[Stored data]
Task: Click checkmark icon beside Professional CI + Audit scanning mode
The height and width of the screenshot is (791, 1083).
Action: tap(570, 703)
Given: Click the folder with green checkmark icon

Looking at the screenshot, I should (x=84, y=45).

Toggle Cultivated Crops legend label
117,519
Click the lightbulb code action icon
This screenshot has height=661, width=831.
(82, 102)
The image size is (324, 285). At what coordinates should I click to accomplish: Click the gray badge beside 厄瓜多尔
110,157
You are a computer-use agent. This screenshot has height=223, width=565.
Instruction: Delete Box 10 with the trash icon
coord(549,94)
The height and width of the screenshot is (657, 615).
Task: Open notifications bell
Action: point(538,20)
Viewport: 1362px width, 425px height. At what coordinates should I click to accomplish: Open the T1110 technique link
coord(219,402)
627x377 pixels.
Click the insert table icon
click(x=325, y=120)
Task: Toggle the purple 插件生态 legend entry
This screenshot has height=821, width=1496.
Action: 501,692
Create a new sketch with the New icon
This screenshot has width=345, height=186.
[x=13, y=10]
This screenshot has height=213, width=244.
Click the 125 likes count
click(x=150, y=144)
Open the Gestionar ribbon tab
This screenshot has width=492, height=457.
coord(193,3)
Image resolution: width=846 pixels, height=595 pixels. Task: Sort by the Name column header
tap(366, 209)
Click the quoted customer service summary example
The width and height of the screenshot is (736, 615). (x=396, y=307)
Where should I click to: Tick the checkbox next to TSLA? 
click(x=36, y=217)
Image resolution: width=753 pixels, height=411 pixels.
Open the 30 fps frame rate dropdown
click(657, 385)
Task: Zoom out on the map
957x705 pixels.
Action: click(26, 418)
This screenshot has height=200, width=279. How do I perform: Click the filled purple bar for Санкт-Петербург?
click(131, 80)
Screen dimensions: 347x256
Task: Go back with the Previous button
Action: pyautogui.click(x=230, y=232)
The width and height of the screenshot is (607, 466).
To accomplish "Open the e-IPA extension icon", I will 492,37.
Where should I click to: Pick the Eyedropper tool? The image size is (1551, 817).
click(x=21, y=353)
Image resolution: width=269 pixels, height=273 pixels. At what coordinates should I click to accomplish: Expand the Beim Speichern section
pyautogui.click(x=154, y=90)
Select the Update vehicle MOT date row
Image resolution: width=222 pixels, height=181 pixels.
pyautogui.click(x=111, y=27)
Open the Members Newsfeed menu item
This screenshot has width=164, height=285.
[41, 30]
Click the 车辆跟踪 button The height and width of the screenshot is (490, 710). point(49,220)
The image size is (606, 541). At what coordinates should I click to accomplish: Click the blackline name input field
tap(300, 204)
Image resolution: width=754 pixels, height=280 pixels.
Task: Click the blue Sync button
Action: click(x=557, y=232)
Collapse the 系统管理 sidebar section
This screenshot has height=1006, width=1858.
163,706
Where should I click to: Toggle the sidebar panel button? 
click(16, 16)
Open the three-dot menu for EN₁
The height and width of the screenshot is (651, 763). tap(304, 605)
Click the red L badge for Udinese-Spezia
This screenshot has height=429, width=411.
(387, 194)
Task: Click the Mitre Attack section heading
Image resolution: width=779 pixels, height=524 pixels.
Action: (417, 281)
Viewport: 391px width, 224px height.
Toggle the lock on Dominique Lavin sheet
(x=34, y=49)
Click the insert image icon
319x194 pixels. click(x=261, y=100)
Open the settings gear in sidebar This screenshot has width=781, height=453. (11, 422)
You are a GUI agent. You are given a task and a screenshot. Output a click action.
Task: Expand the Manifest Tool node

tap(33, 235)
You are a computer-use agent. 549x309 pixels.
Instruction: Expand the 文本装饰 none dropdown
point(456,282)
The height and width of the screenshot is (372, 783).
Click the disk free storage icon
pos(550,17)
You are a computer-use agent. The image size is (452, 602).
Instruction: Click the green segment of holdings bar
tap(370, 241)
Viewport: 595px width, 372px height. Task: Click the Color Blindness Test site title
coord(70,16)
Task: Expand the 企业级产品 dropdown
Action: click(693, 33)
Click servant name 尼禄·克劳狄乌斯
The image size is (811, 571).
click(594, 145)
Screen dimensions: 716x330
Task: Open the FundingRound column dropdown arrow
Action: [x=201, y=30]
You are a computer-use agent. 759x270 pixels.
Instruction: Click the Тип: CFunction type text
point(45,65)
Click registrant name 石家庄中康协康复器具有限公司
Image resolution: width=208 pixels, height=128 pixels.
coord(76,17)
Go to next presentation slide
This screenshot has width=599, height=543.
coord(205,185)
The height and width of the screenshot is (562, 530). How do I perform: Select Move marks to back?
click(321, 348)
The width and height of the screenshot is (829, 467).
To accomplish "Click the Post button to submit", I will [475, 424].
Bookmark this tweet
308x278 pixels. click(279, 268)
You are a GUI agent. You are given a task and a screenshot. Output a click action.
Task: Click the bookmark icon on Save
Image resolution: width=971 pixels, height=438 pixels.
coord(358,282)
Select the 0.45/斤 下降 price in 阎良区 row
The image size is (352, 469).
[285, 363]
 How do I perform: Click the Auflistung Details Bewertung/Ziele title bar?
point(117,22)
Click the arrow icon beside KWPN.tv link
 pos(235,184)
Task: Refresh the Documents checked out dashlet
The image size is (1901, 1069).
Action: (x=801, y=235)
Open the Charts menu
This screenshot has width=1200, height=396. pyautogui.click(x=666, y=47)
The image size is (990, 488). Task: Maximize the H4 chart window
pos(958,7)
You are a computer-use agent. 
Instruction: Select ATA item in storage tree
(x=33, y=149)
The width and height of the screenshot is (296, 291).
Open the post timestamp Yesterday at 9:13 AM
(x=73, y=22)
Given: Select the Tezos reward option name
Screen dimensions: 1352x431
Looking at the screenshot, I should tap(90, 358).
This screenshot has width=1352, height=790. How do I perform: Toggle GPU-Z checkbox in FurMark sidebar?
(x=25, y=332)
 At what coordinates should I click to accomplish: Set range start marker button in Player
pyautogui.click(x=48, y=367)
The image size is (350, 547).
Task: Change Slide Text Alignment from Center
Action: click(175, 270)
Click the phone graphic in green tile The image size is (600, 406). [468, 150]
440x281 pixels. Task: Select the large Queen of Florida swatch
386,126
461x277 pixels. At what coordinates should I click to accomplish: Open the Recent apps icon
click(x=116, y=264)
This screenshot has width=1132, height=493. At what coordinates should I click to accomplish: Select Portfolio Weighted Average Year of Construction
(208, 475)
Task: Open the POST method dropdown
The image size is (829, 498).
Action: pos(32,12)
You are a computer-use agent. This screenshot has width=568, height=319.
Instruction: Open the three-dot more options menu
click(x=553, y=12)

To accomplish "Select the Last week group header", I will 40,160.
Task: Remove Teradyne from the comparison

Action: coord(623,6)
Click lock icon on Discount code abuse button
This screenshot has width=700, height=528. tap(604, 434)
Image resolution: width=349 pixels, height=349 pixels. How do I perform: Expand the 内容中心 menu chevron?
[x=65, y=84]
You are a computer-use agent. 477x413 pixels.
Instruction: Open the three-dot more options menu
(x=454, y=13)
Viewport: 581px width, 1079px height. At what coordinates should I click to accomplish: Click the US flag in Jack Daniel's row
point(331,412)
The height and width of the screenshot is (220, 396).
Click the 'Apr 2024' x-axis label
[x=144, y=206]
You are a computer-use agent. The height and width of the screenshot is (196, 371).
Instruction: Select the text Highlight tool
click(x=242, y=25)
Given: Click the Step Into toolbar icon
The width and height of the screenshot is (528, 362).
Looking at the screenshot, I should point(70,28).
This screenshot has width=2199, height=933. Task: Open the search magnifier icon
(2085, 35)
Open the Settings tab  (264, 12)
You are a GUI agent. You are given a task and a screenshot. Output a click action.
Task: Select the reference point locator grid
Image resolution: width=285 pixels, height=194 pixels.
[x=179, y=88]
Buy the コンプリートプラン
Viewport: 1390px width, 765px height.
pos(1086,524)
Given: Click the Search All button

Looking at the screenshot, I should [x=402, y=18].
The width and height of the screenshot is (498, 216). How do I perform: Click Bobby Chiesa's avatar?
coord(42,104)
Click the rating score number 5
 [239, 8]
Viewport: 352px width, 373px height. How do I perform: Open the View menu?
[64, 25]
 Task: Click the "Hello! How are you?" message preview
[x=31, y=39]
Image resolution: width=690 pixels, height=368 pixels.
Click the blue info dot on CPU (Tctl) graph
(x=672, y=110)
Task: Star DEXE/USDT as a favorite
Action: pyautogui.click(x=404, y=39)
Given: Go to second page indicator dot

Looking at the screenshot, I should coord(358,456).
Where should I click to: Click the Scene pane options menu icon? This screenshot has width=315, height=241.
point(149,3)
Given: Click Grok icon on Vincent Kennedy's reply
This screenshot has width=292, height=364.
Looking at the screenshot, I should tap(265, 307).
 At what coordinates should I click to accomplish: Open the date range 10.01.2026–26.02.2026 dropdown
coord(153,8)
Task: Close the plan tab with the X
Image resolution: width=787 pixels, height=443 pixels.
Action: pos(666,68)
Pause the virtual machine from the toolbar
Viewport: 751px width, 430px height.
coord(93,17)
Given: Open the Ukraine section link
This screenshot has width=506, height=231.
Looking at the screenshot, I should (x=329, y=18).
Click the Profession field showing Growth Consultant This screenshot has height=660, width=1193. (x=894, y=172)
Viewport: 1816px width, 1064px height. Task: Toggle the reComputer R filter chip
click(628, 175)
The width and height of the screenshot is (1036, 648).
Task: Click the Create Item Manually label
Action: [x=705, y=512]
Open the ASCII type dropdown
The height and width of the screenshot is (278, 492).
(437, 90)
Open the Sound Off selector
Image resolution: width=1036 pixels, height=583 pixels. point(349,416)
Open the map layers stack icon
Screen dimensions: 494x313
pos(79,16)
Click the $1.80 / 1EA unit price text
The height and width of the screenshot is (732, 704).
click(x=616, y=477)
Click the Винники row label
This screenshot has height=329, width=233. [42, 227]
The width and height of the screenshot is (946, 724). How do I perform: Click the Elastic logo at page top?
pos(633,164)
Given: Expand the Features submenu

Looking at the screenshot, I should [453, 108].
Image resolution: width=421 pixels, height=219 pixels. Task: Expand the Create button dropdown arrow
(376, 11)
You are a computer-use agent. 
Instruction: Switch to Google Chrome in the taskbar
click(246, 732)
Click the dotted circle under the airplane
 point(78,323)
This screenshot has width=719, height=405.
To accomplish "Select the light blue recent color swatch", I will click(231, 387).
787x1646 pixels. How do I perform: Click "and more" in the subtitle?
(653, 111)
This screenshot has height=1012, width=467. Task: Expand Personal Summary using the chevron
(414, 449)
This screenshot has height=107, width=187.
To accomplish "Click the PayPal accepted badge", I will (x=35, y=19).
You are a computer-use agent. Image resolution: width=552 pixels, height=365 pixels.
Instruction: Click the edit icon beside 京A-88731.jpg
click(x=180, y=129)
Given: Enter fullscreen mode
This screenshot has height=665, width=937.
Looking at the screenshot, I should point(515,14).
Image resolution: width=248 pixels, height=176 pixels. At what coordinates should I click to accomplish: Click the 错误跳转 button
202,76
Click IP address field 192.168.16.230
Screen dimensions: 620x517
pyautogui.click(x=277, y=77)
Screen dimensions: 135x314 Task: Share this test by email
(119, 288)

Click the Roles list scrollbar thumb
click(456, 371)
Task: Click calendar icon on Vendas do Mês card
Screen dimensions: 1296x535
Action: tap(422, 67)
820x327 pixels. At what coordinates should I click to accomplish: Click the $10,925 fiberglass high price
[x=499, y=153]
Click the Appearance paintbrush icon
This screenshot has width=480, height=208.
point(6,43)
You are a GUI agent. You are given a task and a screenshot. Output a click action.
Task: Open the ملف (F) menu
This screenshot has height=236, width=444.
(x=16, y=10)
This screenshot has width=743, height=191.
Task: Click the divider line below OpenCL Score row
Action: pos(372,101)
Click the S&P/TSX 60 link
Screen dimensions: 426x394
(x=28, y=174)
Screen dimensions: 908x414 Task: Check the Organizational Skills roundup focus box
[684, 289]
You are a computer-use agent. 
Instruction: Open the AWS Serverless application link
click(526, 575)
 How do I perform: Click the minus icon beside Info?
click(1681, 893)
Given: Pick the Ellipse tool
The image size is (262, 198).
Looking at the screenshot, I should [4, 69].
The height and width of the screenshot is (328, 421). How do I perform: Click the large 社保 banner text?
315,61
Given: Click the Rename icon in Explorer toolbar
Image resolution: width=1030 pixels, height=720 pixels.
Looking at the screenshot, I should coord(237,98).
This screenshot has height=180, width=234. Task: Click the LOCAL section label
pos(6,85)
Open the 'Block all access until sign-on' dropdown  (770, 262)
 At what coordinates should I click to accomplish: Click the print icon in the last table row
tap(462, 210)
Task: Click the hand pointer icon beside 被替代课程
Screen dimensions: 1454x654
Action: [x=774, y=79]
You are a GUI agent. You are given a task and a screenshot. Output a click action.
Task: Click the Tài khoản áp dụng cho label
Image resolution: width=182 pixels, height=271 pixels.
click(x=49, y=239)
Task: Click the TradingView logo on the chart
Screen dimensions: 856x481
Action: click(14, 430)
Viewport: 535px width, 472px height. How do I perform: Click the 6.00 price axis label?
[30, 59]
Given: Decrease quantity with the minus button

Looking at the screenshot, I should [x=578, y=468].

## TASK INSTRUCTIONS
Please filter the data down to the lines containing the word "mode".

## ANSWER SPACE
Task: Click checkmark icon beside Professional CI + Audit scanning mode
Given: Enter fullscreen mode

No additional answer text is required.